ASSIGNMENT:
All entries are to be copied exactly, with pictures removed.

[Stored data]
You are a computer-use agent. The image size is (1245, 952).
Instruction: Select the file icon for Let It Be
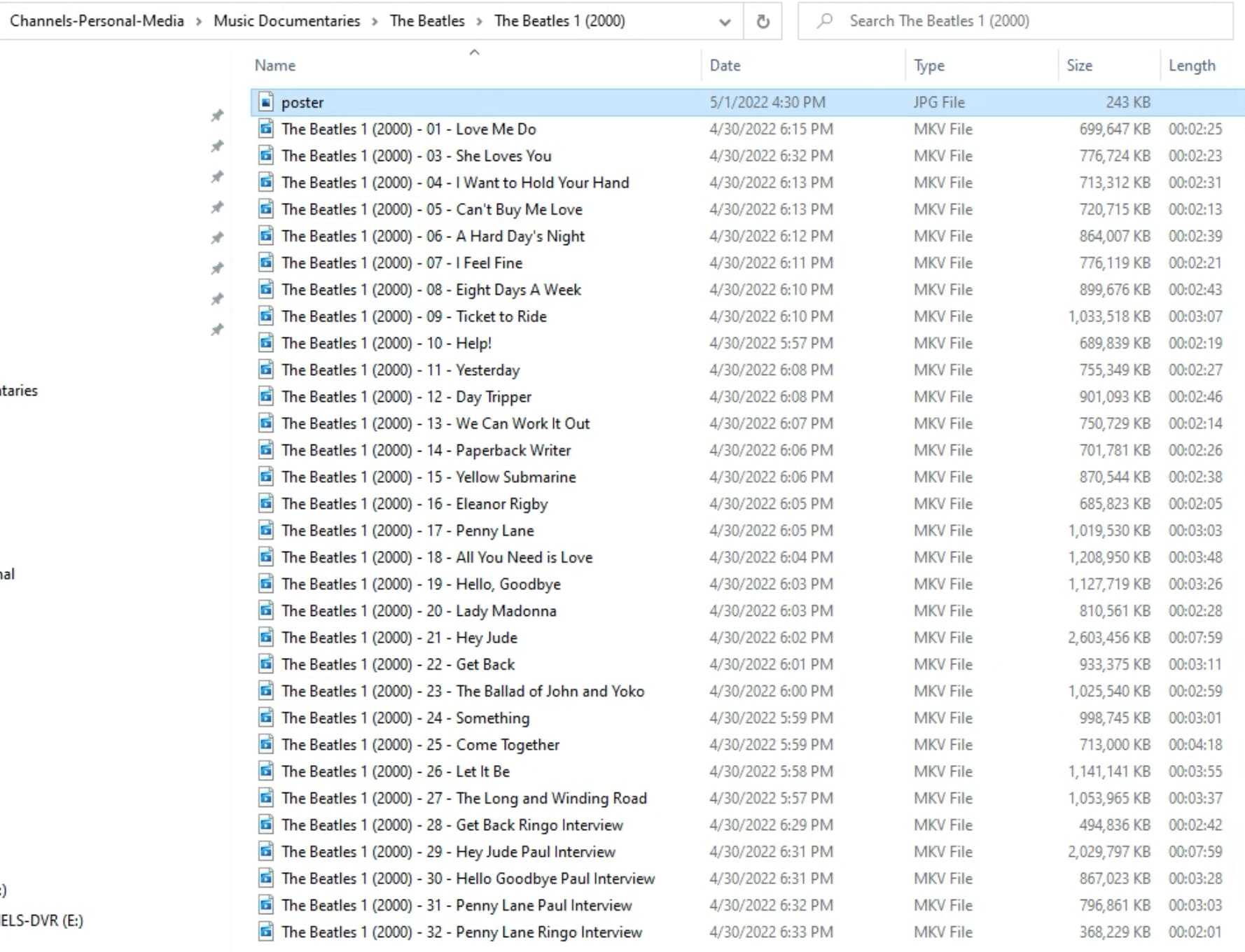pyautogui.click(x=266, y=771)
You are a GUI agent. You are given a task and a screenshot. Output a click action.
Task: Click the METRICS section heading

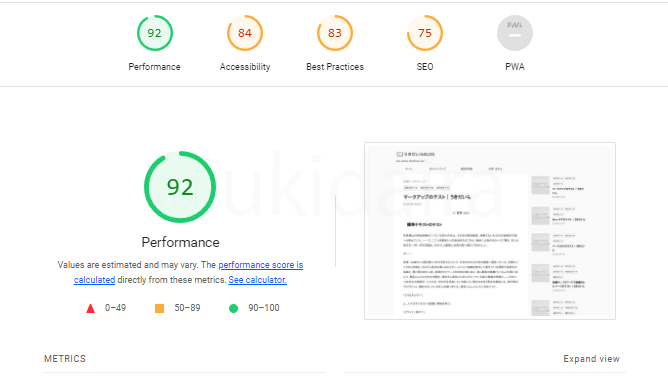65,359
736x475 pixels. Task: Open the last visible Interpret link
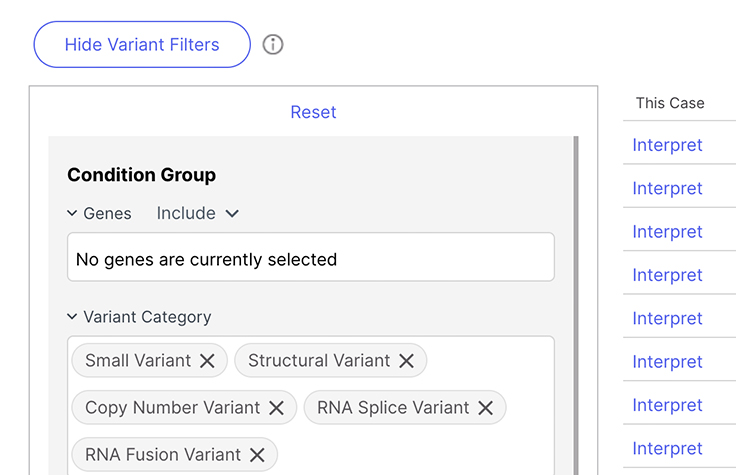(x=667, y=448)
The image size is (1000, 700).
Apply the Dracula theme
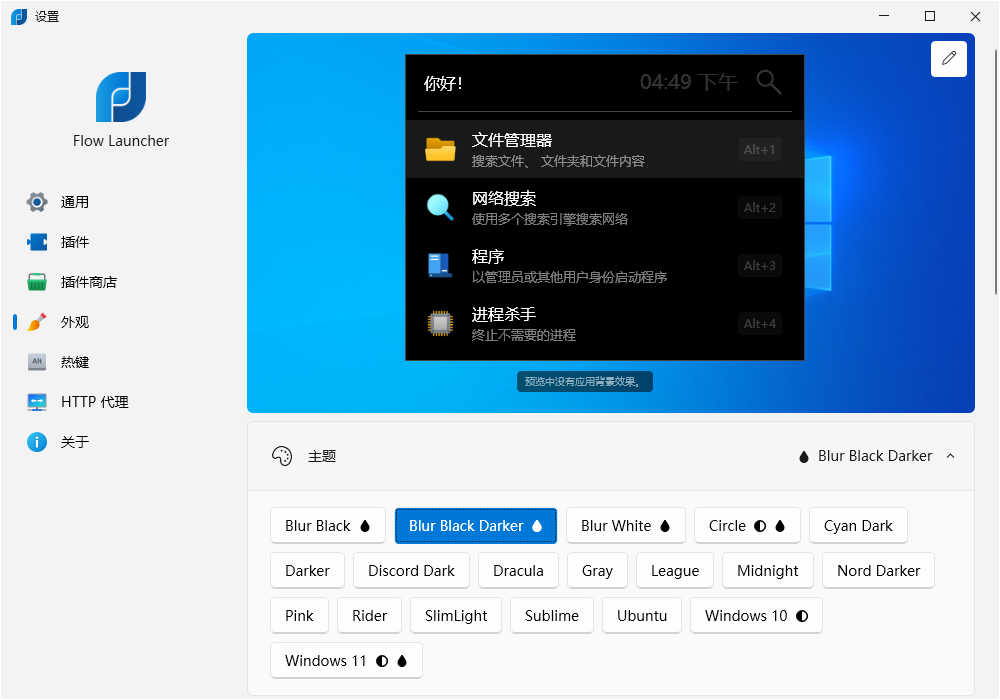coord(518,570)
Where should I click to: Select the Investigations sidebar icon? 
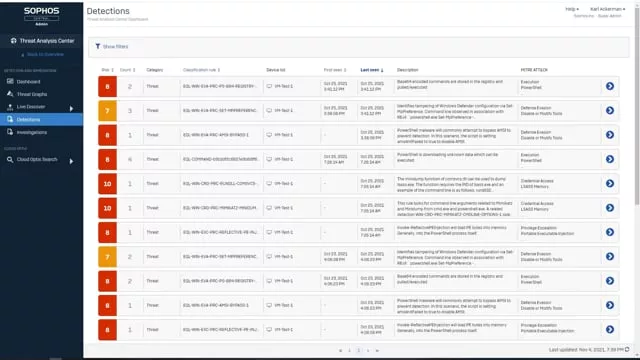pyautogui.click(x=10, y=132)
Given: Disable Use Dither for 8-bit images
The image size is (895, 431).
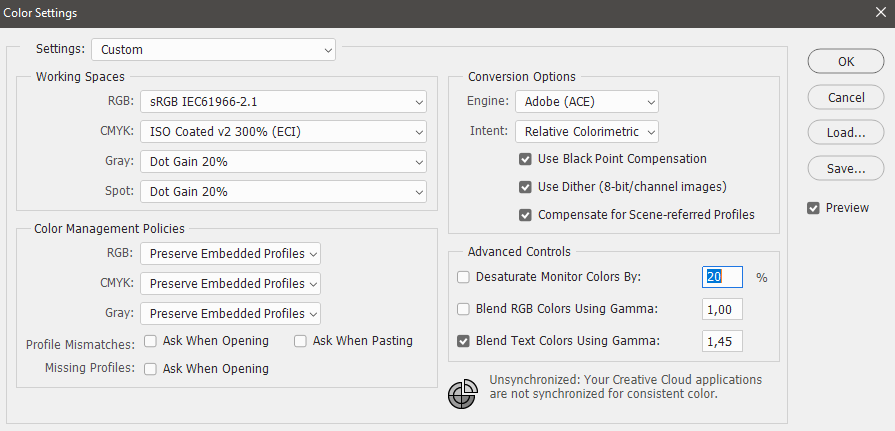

SOLUTION:
You are a computer-use agent. The image size is (1245, 952).
Instruction: Select the file icon for Let It Be
pyautogui.click(x=266, y=771)
You are a GUI agent. You are given a task and a screenshot. Output a click action.
Task: Click the METRICS section heading

65,359
736x475 pixels. Task: Open the last visible Interpret link
(x=667, y=448)
The image size is (1000, 700).
Apply the Dracula theme
coord(518,570)
Where should I click to: Select the Investigations sidebar icon? 
pyautogui.click(x=10, y=132)
Given: Disable Use Dither for 8-bit images
The image size is (895, 431).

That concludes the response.